Aim of the task:
Retype all of the listing exactly, passing over any picture you find.
--------
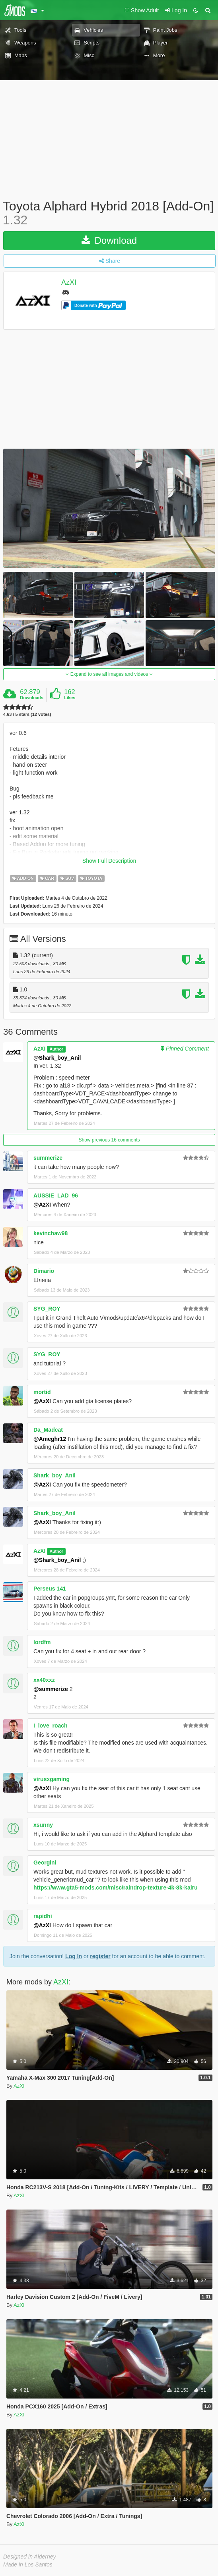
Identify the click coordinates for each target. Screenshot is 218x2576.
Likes (69, 697)
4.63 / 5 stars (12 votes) (27, 714)
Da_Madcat (48, 1430)
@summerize (50, 1689)
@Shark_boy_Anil (57, 1058)
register (100, 1956)
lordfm (42, 1642)
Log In (73, 1956)
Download (109, 240)
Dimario (43, 1271)
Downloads (31, 697)
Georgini (44, 1862)
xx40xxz (44, 1680)
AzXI (68, 283)
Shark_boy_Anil (54, 1475)
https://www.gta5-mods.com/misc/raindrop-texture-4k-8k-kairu (115, 1887)
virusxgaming (51, 1779)
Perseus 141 (49, 1588)
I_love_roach (50, 1725)
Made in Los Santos (28, 2564)
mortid (42, 1392)
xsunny (43, 1825)
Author (56, 1049)
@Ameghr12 (49, 1439)
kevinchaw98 (50, 1233)
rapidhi (42, 1916)
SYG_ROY (46, 1308)
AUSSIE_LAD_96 (55, 1195)
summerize (47, 1158)
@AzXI (42, 1204)
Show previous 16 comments (109, 1140)
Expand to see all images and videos (109, 674)
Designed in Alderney (29, 2556)
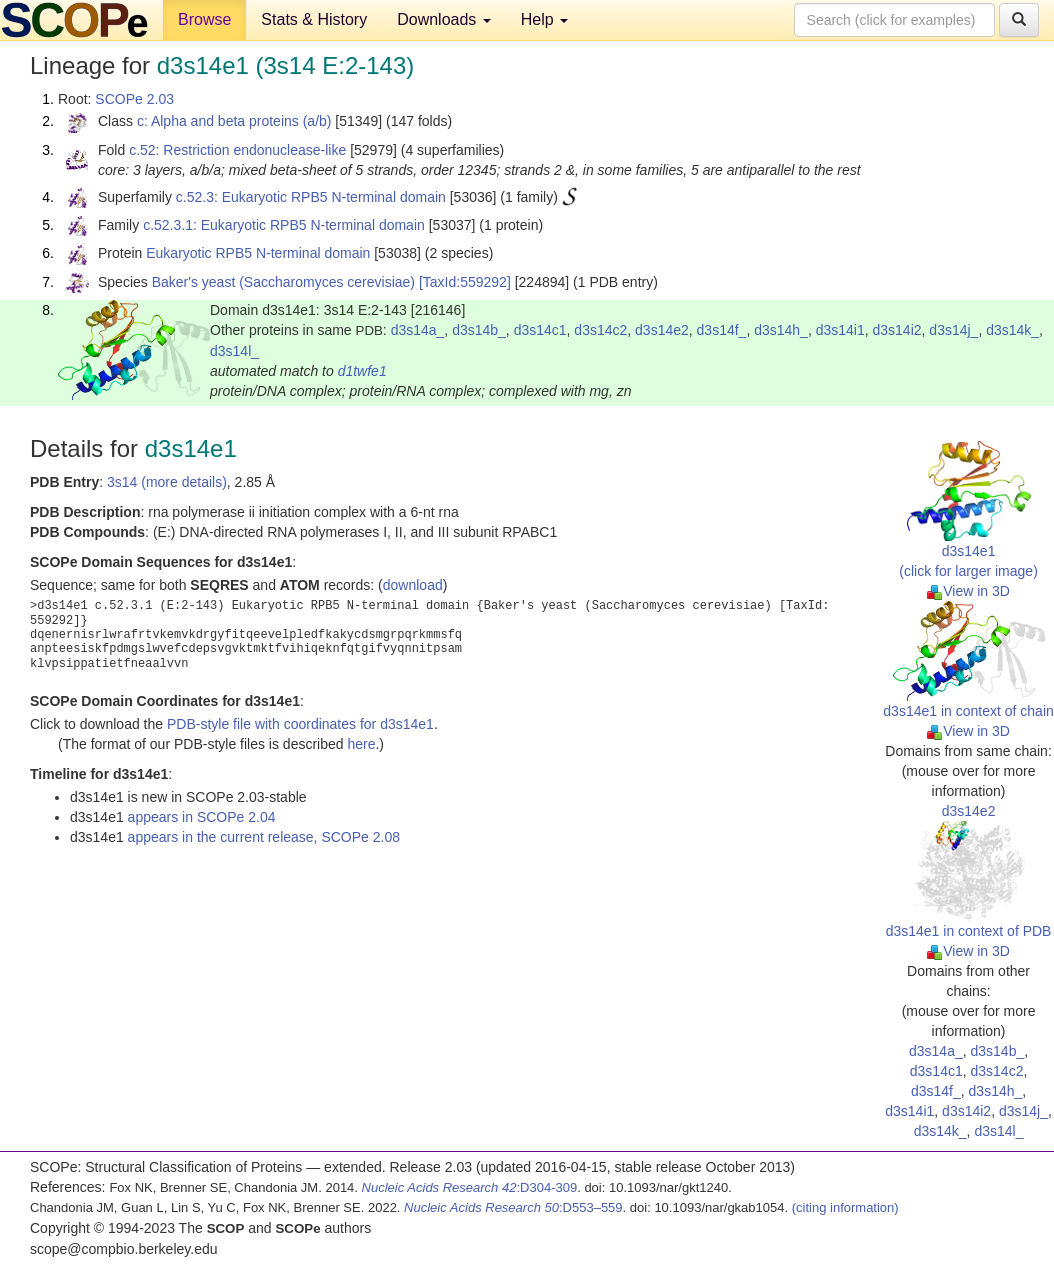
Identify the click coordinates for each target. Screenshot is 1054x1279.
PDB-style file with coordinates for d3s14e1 (300, 724)
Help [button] (544, 19)
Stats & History (314, 19)
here (361, 744)
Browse (204, 19)
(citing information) (845, 1207)
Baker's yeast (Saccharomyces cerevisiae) (283, 282)
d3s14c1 (540, 330)
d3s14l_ (234, 351)
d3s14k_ (1012, 330)
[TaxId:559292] (465, 282)
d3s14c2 (600, 330)
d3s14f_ (722, 330)
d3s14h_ (781, 330)
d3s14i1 (840, 330)
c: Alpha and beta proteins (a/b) (234, 121)
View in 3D (968, 591)
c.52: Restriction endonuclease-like (237, 150)
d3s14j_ (953, 330)
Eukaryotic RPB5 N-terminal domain (258, 253)
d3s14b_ (479, 330)
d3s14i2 (897, 330)
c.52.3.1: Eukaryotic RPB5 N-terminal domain (284, 225)
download (413, 585)
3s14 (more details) (167, 482)
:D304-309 (470, 1187)
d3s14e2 (662, 330)
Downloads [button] (444, 19)
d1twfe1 (362, 371)
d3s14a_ (418, 330)
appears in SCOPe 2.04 (202, 817)
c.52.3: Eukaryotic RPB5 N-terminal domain (311, 197)
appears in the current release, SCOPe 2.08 (264, 837)
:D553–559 (513, 1207)
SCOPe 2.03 (134, 99)
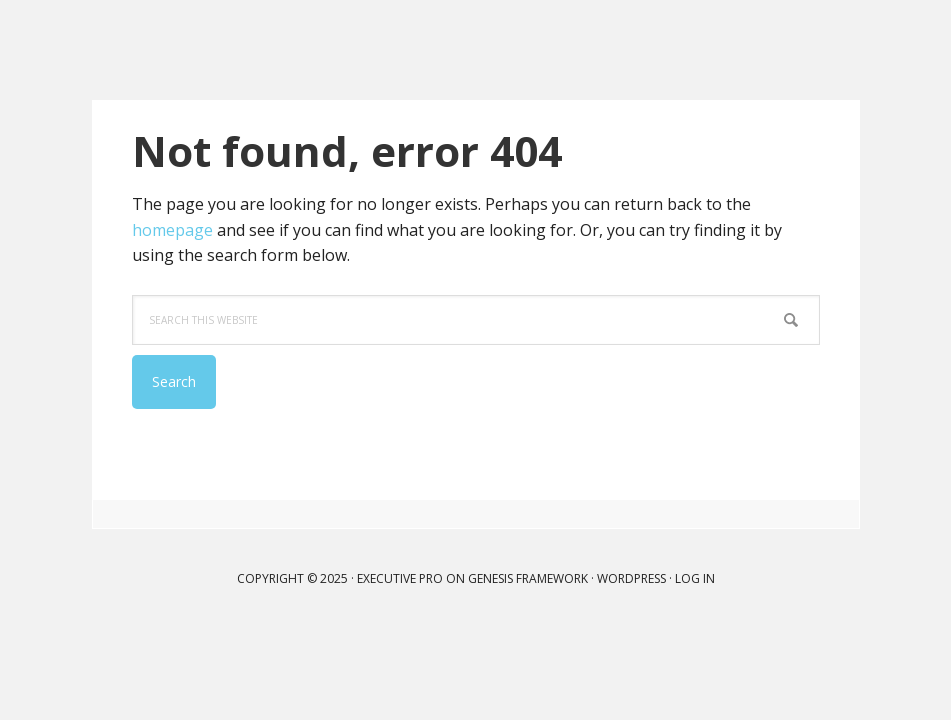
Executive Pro (400, 578)
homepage (172, 230)
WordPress (631, 578)
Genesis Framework (528, 578)
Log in (695, 578)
--------
Output below:
Identify the click coordinates for each target. Screenshot is 218x2576.
Likes (69, 697)
4.63 / 5 stars (12 votes) (27, 714)
Da_Madcat (48, 1430)
@summerize (50, 1689)
@Shark_boy_Anil (57, 1058)
register (100, 1956)
lordfm (42, 1642)
Log In (73, 1956)
Download (109, 240)
Dimario (43, 1271)
Downloads (31, 697)
Georgini (44, 1862)
xx40xxz (44, 1680)
AzXI (68, 283)
Shark_boy_Anil (54, 1475)
https://www.gta5-mods.com/misc/raindrop-texture-4k-8k-kairu (115, 1887)
virusxgaming (51, 1779)
Perseus 141 (49, 1588)
I_love_roach (50, 1725)
Made in Los Santos (28, 2564)
mortid (42, 1392)
xsunny (43, 1825)
Author (56, 1049)
@Ameghr12 (49, 1439)
kevinchaw98 (50, 1233)
rapidhi (42, 1916)
SYG_ROY (46, 1308)
AUSSIE_LAD_96 (55, 1195)
summerize (47, 1158)
@AzXI (42, 1204)
Show previous 16 comments (109, 1140)
Expand to see all images and videos (109, 674)
Designed in Alderney (29, 2556)
Identify the click coordinates for each target. Screenshot is 1054x1279.
PDB-style file with coordinates for d3s14e1 (300, 724)
Help [button] (544, 19)
Stats & History (314, 19)
here (361, 744)
Browse (204, 19)
(citing information) (845, 1207)
Baker's yeast (Saccharomyces cerevisiae) (283, 282)
d3s14c1 (540, 330)
d3s14l_ (234, 351)
d3s14k_ (1012, 330)
[TaxId:559292] (465, 282)
d3s14c2 (600, 330)
d3s14f_ (722, 330)
d3s14h_ (781, 330)
d3s14i1 (840, 330)
c: Alpha and beta proteins (a/b) (234, 121)
View in 3D (968, 591)
c.52: Restriction endonuclease-like (237, 150)
d3s14j_ (953, 330)
Eukaryotic RPB5 N-terminal domain (258, 253)
d3s14b_ (479, 330)
d3s14i2 (897, 330)
c.52.3.1: Eukaryotic RPB5 N-terminal domain (284, 225)
download (413, 585)
3s14 (more details) (167, 482)
:D304-309 (470, 1187)
d3s14e2 (662, 330)
Downloads [button] (444, 19)
d1twfe1 (362, 371)
d3s14a_ (418, 330)
appears in SCOPe 2.04 (202, 817)
c.52.3: Eukaryotic RPB5 N-terminal domain (311, 197)
appears in the current release, SCOPe 2.08 (264, 837)
:D553–559 (513, 1207)
SCOPe 2.03 (134, 99)
Executive Pro (400, 578)
homepage (172, 230)
WordPress (631, 578)
Genesis Framework (528, 578)
Log in (695, 578)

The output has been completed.